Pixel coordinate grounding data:
○ ○ ○

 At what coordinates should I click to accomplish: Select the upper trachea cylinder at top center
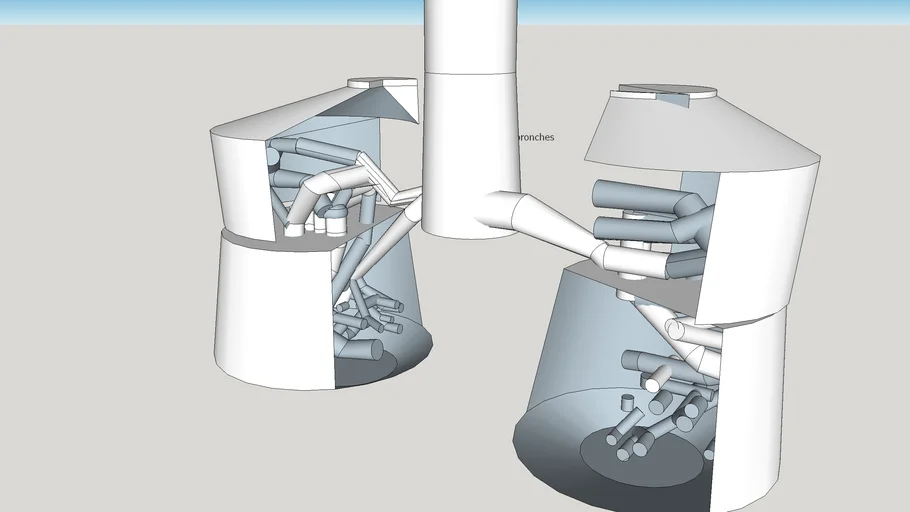pos(466,35)
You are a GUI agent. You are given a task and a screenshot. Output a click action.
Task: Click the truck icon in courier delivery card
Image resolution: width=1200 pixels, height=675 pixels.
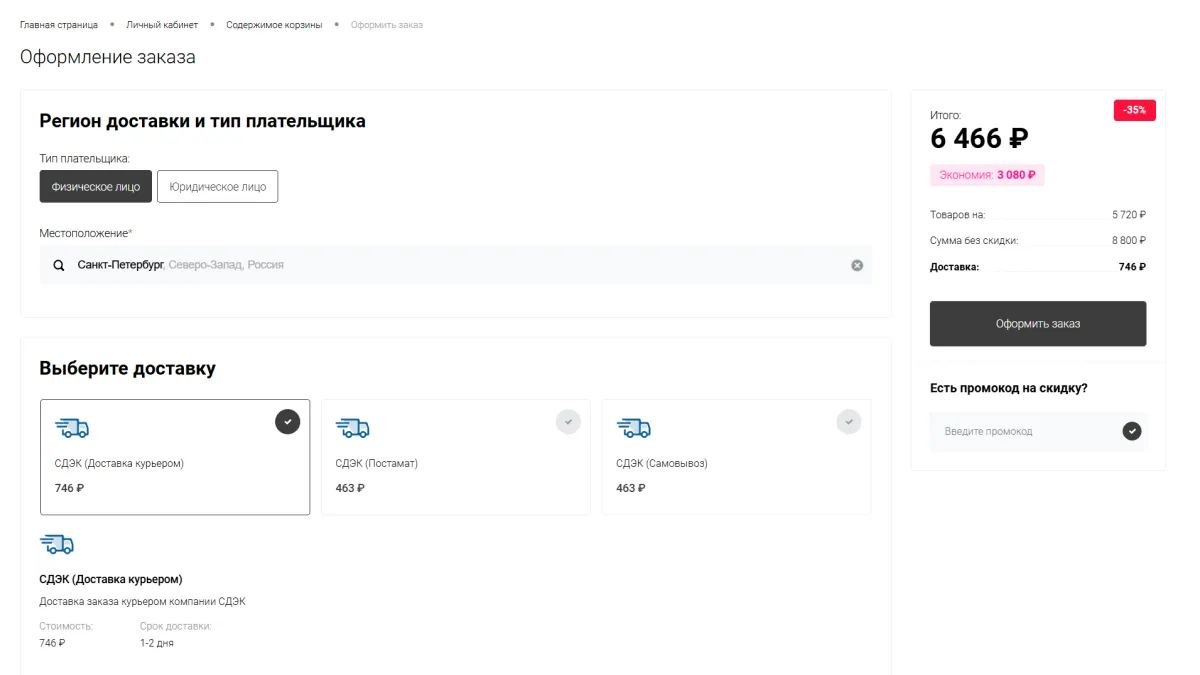(72, 428)
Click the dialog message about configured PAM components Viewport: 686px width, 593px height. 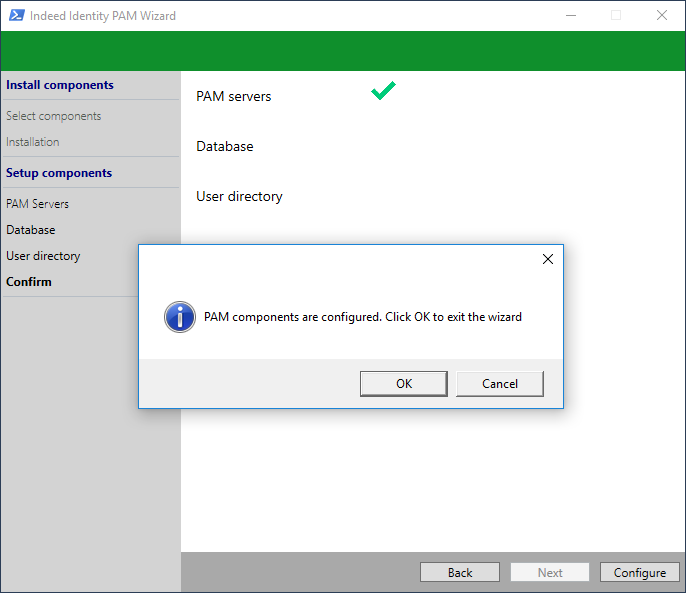point(363,317)
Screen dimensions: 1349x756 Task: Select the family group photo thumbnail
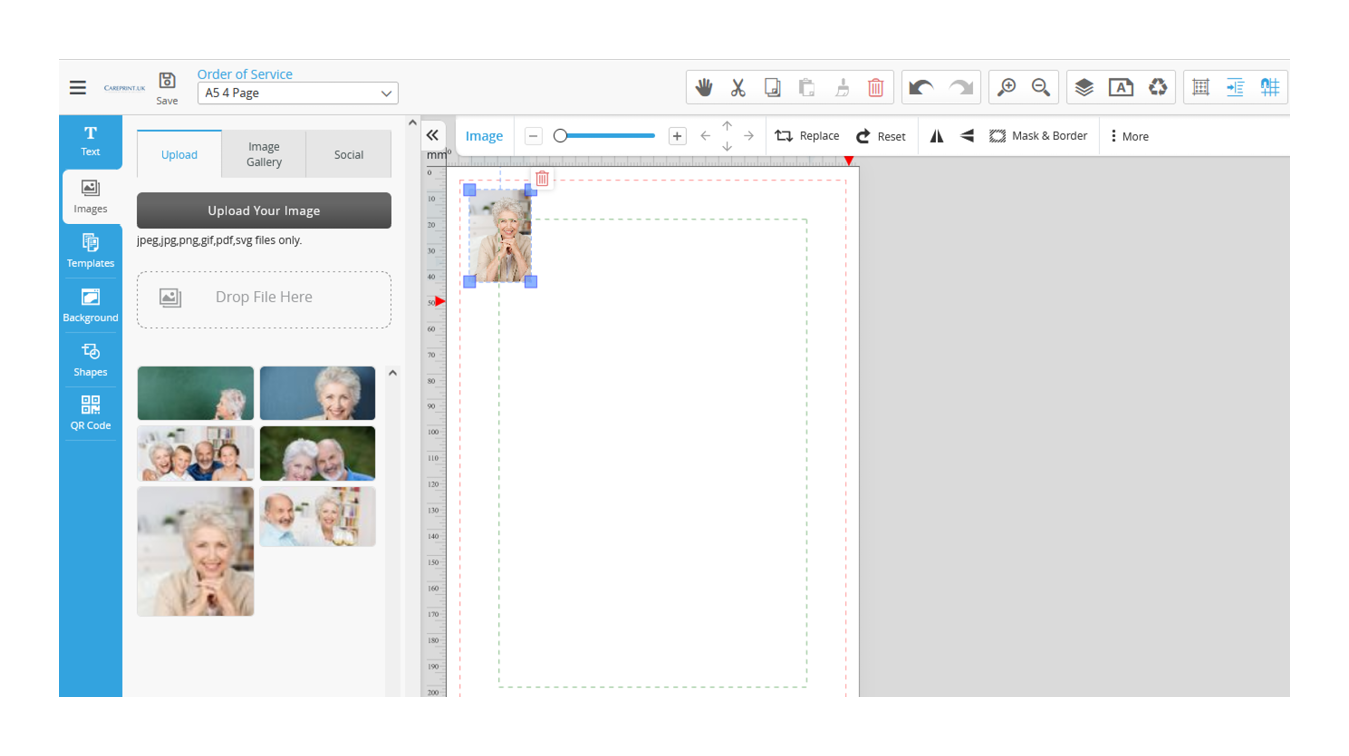tap(195, 454)
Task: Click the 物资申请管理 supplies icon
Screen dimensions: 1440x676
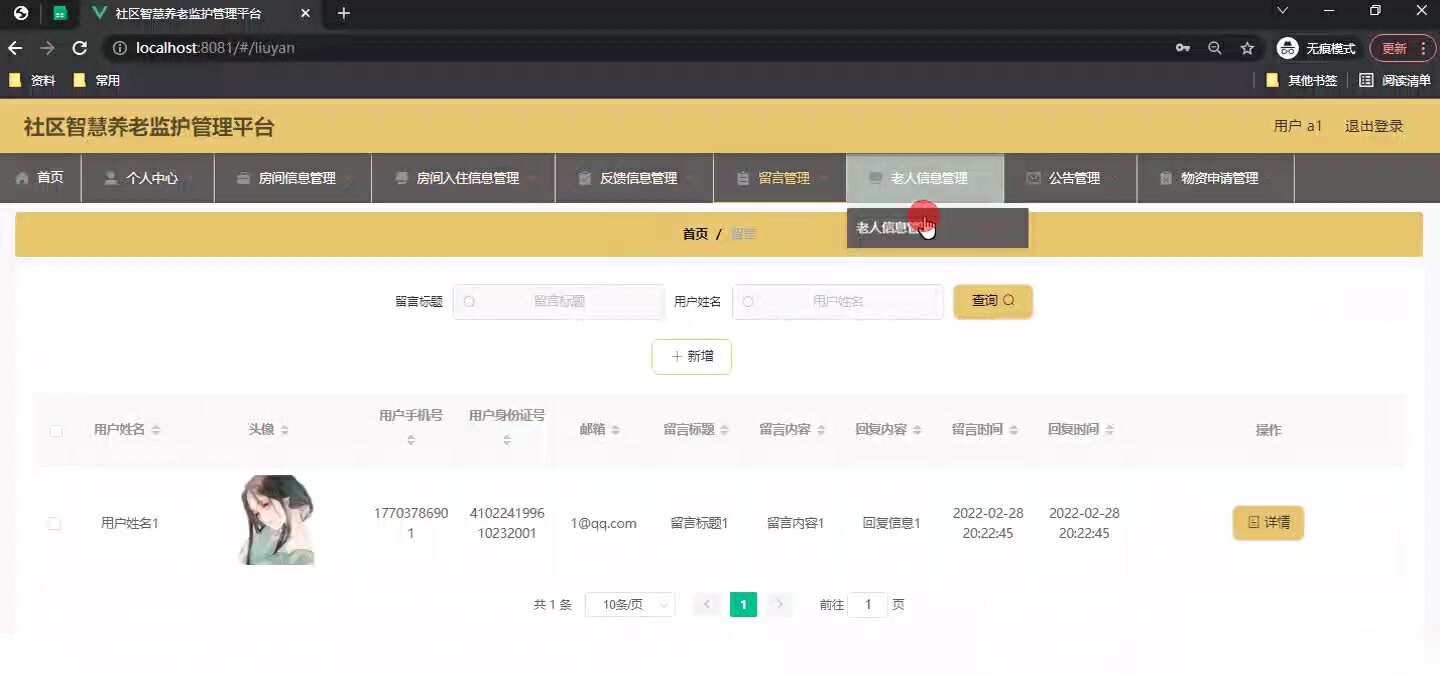Action: (x=1166, y=177)
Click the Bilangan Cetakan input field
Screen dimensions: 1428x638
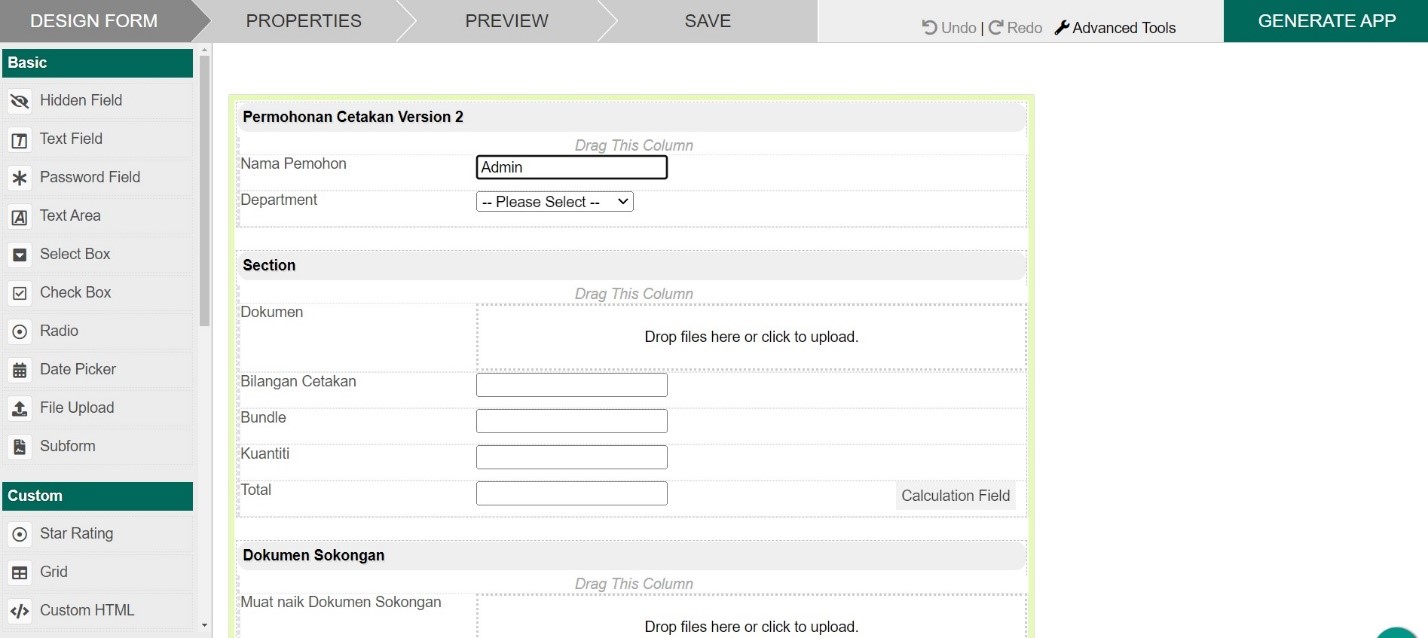571,385
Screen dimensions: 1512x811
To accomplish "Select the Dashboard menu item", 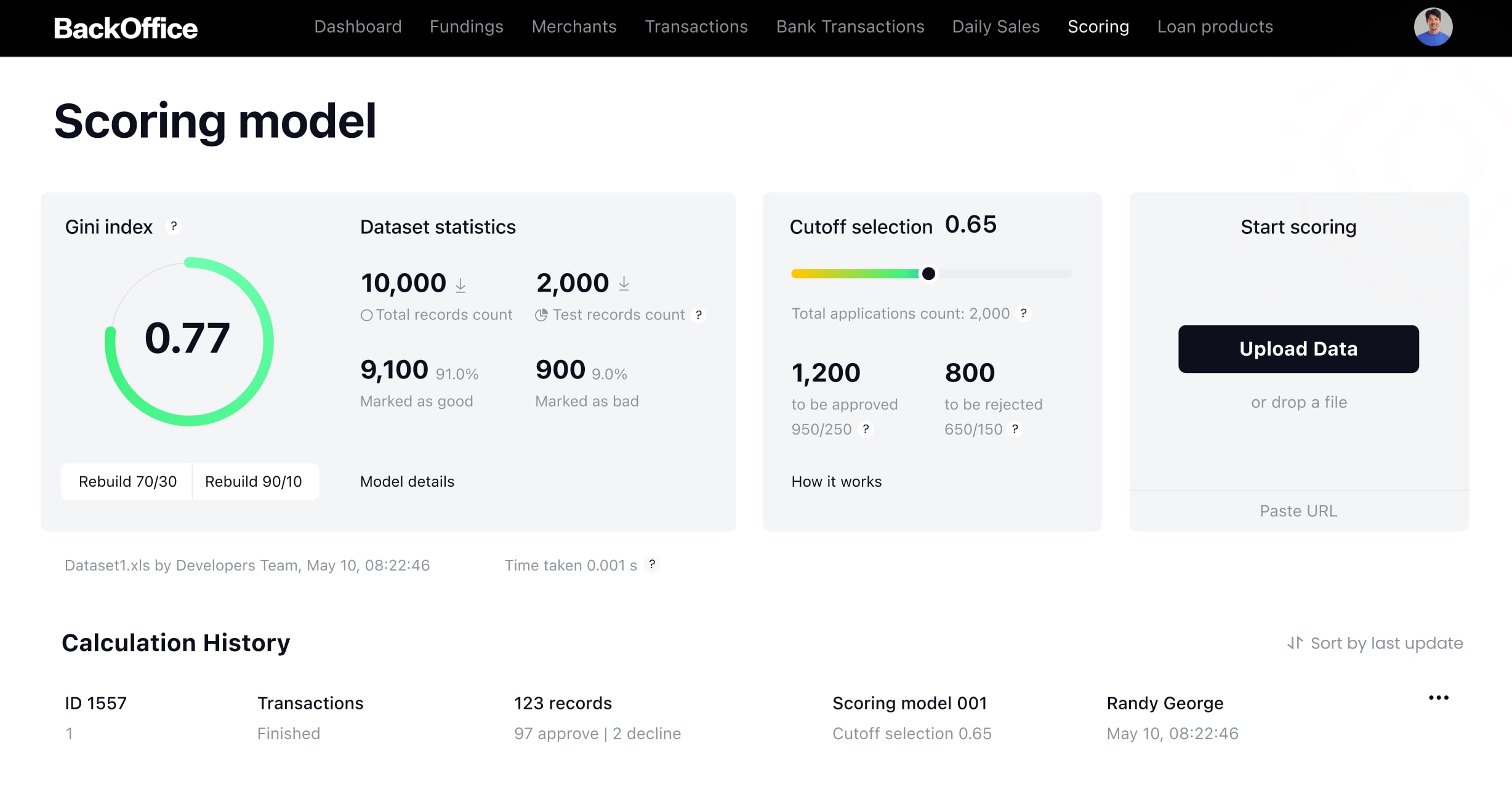I will click(x=357, y=27).
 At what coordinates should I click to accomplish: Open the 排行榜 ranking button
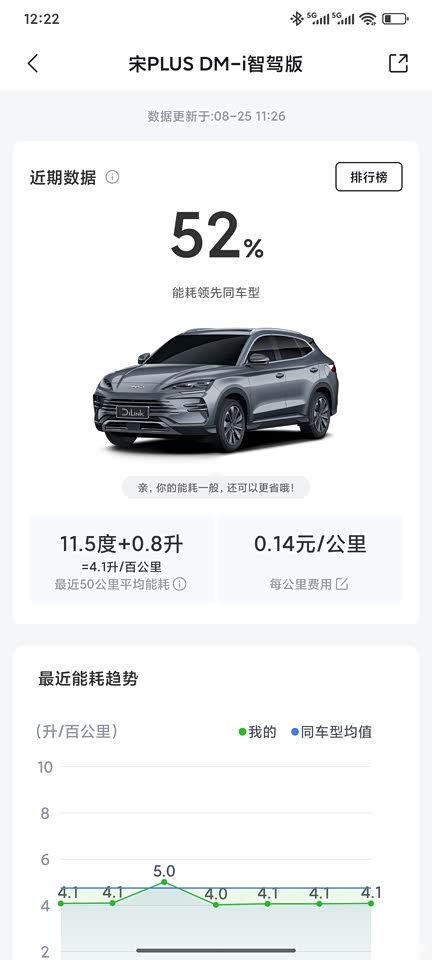(x=369, y=177)
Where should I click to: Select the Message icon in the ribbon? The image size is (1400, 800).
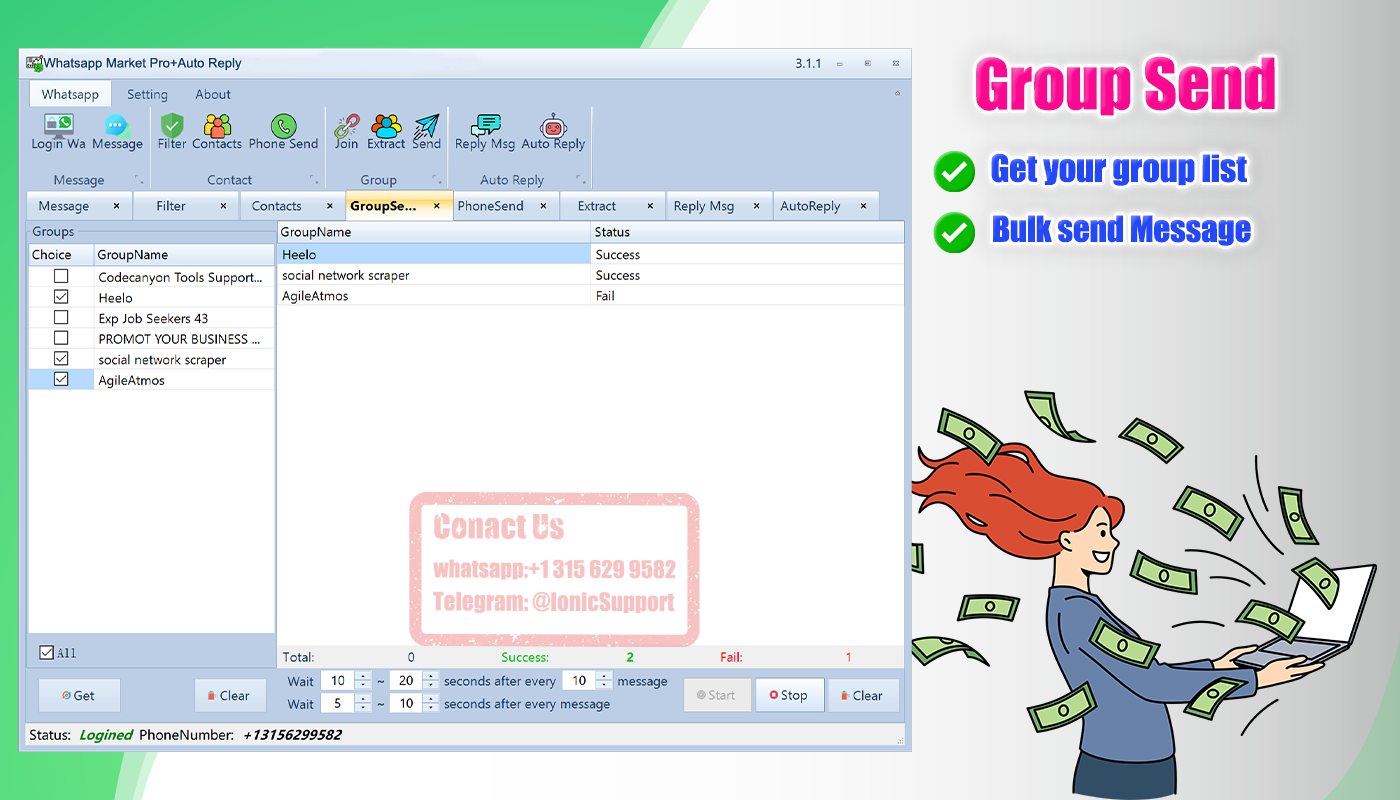(x=117, y=132)
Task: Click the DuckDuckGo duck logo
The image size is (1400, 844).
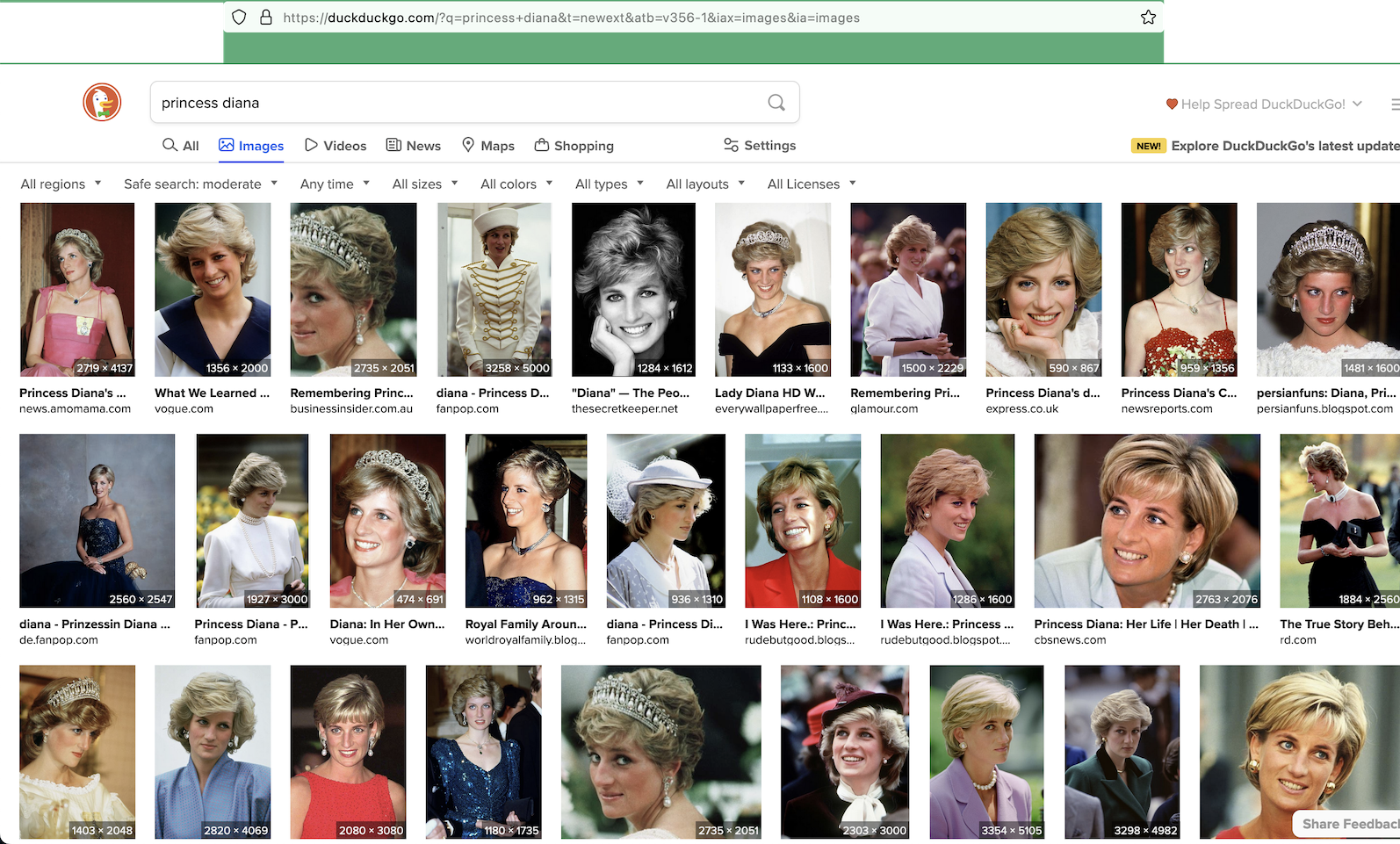Action: tap(102, 103)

○ ○ ○

**PROMPT**
From the first line of the records down through the line containing "Task: Click the truck", transcribe exactly those lines and no others, both ends kept, pictures dropped.

**SOLUTION TO THIS TASK**
 At what coordinates should I click to accomplish: Select the upper trachea cylinder at top center
pos(466,35)
You are a GUI agent. You are given a task and a screenshot. Output a click action.
Task: Click the truck icon in courier delivery card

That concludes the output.